» Selected excerpt
========================================

This is the distribution of $X$ . Then the expectation of a random variable can be written in multiple ways due to change of variables:

E[X] = \displaystyle\int_\Omega X(\omega) \mathrm{d}\mu(\omega) = \displaystyle\int_S x \mathrm{d}P(x)

Note that above Portmanteau Theorem can be rephrased for random variables as well.

Convergence in Distribution
For a sequence of random variables $\{X_i\}_{i=1}^\infty$ , we say that $X_i$ converges to $X$ in distribution ( denoted $X_i\overset{d}{\longrightarrow}X$ ) if $P_i \Rightarrow P$ .

Convergence in Probability
For a sequence of random variables $\{X_i\}_{i=1}^\infty$ , we say that $X_i$ converges to $X$ in probabilty ( denoted $X_i\overset{P}{\longrightarrow}X$ ) if for all $\epsilon > 0$
$\mu(\{\omega \in \Omega : d(X_i(\omega), X(\omega)) > \epsilon\}) \rightarrow 0$
In short, $P(d(X_i, X)>\epsilon)\rightarrow 0$ .

========================================

» Brief A
Answer these questions using the excerpt on convergence of random variables:
(i) What allows the expectation of a random variable to be written in more than one way?
(ii) Under what condition does $X_i$ converge to $X$ in distribution?
(iii) What is the short form of the condition for convergence in probability?
» Brief B
Write the next part of the excerpt on convergence of random variables, starting after its final sentence.
The records have nothing to do with this.

[Records for locating words and elements]
========================================

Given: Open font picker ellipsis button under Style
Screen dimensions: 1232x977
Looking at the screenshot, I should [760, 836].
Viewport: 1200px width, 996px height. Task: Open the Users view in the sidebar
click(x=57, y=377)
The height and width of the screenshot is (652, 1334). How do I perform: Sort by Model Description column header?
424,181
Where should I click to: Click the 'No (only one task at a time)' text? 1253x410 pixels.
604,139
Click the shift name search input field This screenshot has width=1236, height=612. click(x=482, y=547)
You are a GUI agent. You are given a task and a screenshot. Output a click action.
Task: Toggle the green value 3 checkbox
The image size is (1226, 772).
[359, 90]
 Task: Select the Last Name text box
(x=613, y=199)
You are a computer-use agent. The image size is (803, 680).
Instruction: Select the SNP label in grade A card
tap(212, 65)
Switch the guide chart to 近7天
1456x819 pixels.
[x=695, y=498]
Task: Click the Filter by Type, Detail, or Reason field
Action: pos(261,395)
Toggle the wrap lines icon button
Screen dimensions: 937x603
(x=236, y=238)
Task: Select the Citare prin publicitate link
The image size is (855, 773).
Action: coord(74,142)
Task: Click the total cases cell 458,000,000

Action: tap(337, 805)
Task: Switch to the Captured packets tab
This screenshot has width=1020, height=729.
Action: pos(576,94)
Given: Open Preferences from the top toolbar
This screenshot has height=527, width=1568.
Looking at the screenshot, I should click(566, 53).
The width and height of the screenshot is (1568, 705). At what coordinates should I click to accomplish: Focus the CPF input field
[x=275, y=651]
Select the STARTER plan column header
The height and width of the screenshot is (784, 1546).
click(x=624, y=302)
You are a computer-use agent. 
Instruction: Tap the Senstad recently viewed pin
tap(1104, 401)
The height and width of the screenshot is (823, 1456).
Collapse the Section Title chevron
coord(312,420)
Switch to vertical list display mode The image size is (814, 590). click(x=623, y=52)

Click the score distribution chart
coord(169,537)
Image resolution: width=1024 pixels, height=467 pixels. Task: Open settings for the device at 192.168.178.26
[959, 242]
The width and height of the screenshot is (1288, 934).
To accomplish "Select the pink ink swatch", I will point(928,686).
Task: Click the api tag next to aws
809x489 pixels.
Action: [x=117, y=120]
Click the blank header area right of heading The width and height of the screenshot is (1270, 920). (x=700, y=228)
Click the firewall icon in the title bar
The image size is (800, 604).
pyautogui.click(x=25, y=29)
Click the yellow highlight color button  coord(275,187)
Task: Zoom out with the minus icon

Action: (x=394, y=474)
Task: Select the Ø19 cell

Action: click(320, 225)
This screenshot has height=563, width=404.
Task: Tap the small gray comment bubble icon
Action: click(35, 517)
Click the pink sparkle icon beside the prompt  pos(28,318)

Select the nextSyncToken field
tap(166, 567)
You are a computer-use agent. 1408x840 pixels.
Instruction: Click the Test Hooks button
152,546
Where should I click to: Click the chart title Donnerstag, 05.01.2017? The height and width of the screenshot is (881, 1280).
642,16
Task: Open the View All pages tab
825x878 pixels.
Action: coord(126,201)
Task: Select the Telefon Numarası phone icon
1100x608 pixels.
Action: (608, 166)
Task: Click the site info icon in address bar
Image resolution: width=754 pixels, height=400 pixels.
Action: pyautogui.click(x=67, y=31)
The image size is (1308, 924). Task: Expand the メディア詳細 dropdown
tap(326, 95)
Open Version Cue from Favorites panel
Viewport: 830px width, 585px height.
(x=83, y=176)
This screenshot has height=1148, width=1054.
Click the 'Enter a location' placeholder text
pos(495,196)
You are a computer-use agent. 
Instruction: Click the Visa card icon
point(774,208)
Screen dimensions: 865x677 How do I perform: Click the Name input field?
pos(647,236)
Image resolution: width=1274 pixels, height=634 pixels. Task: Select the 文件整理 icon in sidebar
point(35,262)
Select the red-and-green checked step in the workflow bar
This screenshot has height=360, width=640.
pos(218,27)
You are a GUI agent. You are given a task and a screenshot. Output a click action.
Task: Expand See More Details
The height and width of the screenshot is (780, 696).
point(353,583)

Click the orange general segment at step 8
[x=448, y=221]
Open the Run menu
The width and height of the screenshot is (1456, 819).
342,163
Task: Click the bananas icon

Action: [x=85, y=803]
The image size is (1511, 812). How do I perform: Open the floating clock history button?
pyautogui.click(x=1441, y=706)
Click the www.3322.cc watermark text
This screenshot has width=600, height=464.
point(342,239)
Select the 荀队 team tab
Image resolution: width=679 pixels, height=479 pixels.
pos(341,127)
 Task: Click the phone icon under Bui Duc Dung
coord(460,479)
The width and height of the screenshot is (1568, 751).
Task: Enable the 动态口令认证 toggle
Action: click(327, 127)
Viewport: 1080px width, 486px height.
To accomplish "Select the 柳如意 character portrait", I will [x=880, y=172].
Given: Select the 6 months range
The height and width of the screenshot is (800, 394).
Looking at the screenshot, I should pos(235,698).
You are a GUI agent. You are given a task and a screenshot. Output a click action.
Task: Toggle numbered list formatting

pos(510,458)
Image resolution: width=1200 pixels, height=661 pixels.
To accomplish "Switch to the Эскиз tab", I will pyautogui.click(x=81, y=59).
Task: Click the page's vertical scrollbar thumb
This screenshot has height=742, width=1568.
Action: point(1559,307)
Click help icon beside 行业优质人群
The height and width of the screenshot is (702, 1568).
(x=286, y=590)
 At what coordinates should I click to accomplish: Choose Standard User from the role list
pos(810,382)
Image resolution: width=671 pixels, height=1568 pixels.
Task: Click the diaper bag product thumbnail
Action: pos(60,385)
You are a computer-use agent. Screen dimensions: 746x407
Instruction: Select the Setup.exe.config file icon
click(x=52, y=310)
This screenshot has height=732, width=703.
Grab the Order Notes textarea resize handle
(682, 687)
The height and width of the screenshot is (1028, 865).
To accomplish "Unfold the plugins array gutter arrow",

========================================

» Exercise answer A
(i) Change of variables.
(ii) When $P_i \Rightarrow P$.
(iii) $P(d(X_i, X)>\epsilon)\rightarrow 0$, for all $\epsilon > 0$.

» Exercise answer B
This means that the measure of the set of $\omega$ where $X_i(\omega)$ and $X(\omega)$ differ by more than $\epsilon$ goes to zero as $i \rightarrow \infty$ . Convergence in probability is closely connected to the metric $d$ on $(S, \mathcal{S})$ .

Convergence Almost Surely
For a sequence of random variables $\{X_i\}_{i=1}^\infty$ , we say that $X_i$ converges almost surely to $X$ ( denoted $X_i\overset{\text{a.s.}}{\longrightarrow}X$ ) if
$\mu(\{\omega \in \Omega : X_i(\omega) \rightarrow X(\omega)\}) = 1$
i.e. pointwise convergence almost everywhere.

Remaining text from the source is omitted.